*PROBLEM TO SOLVE*. Scale everything from the line containing "Open the Status external link icon" down to the end of the items: reproduce only those lines in full, requests included, multiplying each coordinate in the answers by 1.15 and rounding to whole numbers, with halves rounded up. Leave every number outside the answers unchanged.

*EXTRACTED RECORDS*.
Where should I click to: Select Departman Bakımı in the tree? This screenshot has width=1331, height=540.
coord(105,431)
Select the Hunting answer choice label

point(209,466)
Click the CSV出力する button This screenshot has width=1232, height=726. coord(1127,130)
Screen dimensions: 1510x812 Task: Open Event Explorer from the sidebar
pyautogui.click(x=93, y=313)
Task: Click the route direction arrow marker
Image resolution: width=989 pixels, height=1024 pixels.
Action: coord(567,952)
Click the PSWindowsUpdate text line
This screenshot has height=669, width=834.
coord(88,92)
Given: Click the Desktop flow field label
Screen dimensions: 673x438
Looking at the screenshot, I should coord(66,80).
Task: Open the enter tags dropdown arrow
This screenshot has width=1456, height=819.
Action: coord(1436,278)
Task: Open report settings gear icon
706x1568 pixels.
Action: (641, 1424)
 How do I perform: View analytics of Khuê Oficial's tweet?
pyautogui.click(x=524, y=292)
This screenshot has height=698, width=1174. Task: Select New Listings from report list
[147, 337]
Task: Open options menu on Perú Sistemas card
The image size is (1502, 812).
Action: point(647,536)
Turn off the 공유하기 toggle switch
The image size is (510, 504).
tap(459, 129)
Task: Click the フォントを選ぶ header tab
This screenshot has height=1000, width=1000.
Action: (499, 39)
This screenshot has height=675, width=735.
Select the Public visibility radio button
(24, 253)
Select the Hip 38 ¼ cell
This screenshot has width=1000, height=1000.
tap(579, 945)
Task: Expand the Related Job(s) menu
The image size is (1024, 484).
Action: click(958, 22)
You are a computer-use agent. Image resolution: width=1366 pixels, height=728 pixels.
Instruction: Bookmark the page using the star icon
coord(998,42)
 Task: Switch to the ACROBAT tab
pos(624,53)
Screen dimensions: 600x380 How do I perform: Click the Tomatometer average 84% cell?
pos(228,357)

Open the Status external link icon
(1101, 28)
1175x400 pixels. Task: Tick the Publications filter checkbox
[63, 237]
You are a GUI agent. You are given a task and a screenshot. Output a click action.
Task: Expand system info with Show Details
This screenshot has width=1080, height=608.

*WRITTEN SOLUTION*.
Open the Status external link icon
(1266, 32)
1175x400 pixels. Task: Tick the Publications filter checkbox
[72, 273]
You are a GUI agent. You are given a task and a screenshot. Output a click action.
Task: Expand system info with Show Details
This screenshot has width=1080, height=608.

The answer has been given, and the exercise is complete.